559話 遊びの代償-1
保護した子供達の前に、剣やナイフを置く。
「好きな物を手に取っていいぞ」
俺の言葉に、子供達は戸惑っていた。
「タクト、これは……」
「あぁ、これから起きる事については俺が全責任を取る。事と次第によっては、軽蔑されるだろうな」
子供が剣を取り、相手の子供を殺そうとする光景は、 アスランやユキノに、ヤヨイの王族には衝撃的な事かも知れないだろう。
「とりあえず、アスラン達はここから動くなよ。さっき、説明した事を実際に見る事になるだろうからな」
俺は【結界】を張り、外部からアスラン達の姿を見えなくする。
勿論、アスラン達の声も外部に漏れる事は無い。
(主、捕獲完了致しました)
(ありがとうなクロ。すぐに戻って来てくれ)
(承知致しました)
クロとの会話が終わると同時に、影の中からクロが現れる。
子供達は驚き叫ぶ。
「あぁ、クロは敵じゃない。俺の仲間だから安心してくれ」
子供達にすれば、自分達が捕まった際に、クロの姿を見たものも居るだろうから、怯えるのも仕方が無い事かもしれない。

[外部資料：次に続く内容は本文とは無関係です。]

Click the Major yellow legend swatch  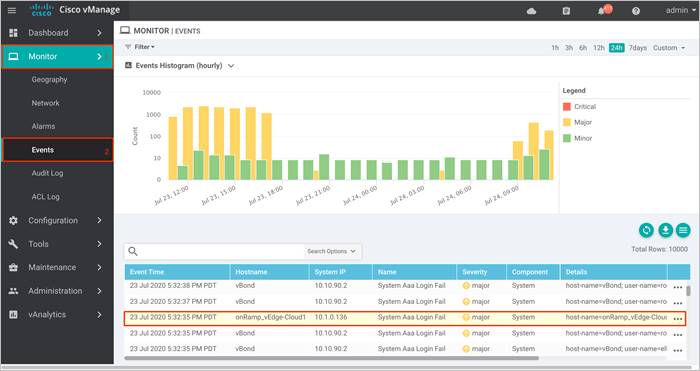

影から出す時は、人型だったので気にならなかったのだろう。
「もう一度、言う。今から登場する子供達は自分達貴族以外は、死んでも良い奴だと持っている奴だ。大人になれば、お前達と同じような子供が犠牲になる」
俺は敢えて、戦闘を煽るような口調で話した。
「クロ、頼む」
「承知致しました」
返事と共に、影から三人の子供が現れる。
「此処は何処よ! マチオ、貴方の仕業ね」
「俺は知らない。ショーシアこそ、刺された仕返しなんじゃないのか!」
ショーシアとマチオは言い争いを始める。
「おい! 御前等、うるさいぞ」
「……貴方、誰よ。早く私を返しなさい。私の御父様が誰だか分かっているのかしら」
「そうだ。俺の御父様だって、黙っていないぞ」
ショーシアとマチオは、相変わらず高飛車な態度だ。
ベラサージは誰かに殴られたのか、頬が腫れている。
「別に、お前らがどうなろうと知ったこっちゃ無い。用があるのは、あっちの子供達が奴隷を殺し続けた報復をするそうだからな」
「貴方、何を言って……」
ショーシアは俺を馬鹿にするが、剣やナイフを手に取っている子供達を見ると青ざめていた。
「じょ、冗談よね。今なら、許してあげるから、すぐに止めさせなさい」
「そ、そうだ」
「何を言っているんだ。お前達が奴隷にしてきたことだろう」
「奴隷と私達とでは身分が違うわ。私は貴族の娘なのよ。奴隷のような生きる価値の無い者と一緒にしないで」
子供とはいえ、ショーシアの言葉には怒りが込み上げる。
こういった教育で育ったのであれば、それが正しいと思い込んでも仕方が無い。
一瞬でも、この子供達も被害者なのではと思った自分を悔いる。
「僕達は生きる価値が無いって事か!」
ショーシアの言葉に、俺だけでなく他の子供達も怒っていた。
徐々にだが、ショーシア達との距離を詰める。
「止めなさいって言っているでしょう」
ショーシアは、青ざめながらも高飛車な態度は崩さない。
マチオも威嚇するように睨んでいた。
ベラサージに至っては、影から出て来て泣きっ放しでいる。
「お前のような奴が居るから、僕達が犠牲になるんだ!」
剣を振りかざして、ショーシアを斬り掛かろうとする。
しかし、剣先は天を向いたまま、振り下ろされる事は無かった。
「何故、殺せないんだ……」
ショーシアを斬る事が出来なかった子供は剣を手から離して、自分の不甲斐無さを嘆く。
他の子供達も同様だった。
彼等は命の尊さを知っている。
それだけで、彼等は十分に強いと思う。
「驚いたじゃないか!」
マチオは子供が落とした剣を拾い、逆に切りかかろうとした。
間違いなく殺す気だろう。
「何をする!」
剣が振り下ろされる前に、クロがマチオの腕を掴み止める。
「それはこっちの台詞だ」
俺は殺気を放ちながらショーシアとマチオ、ベラサージの三人に近付く。
「お前達が玩具と言っていた、奴隷のように扱ってやろうか!」
「ご、ごめんなさい」
「もう、絶対にしません」
「しません」
三人共泣き出す。
(主。彼等は嘘をついています)
(だろうな)
クロが三人の言葉が嘘だと教えてくれるが、それはクロから聞かなくても分かっていた。
「絶対にするなよ」と言うと、三人共頷く。
俺は後ろを向き、その場から離れる。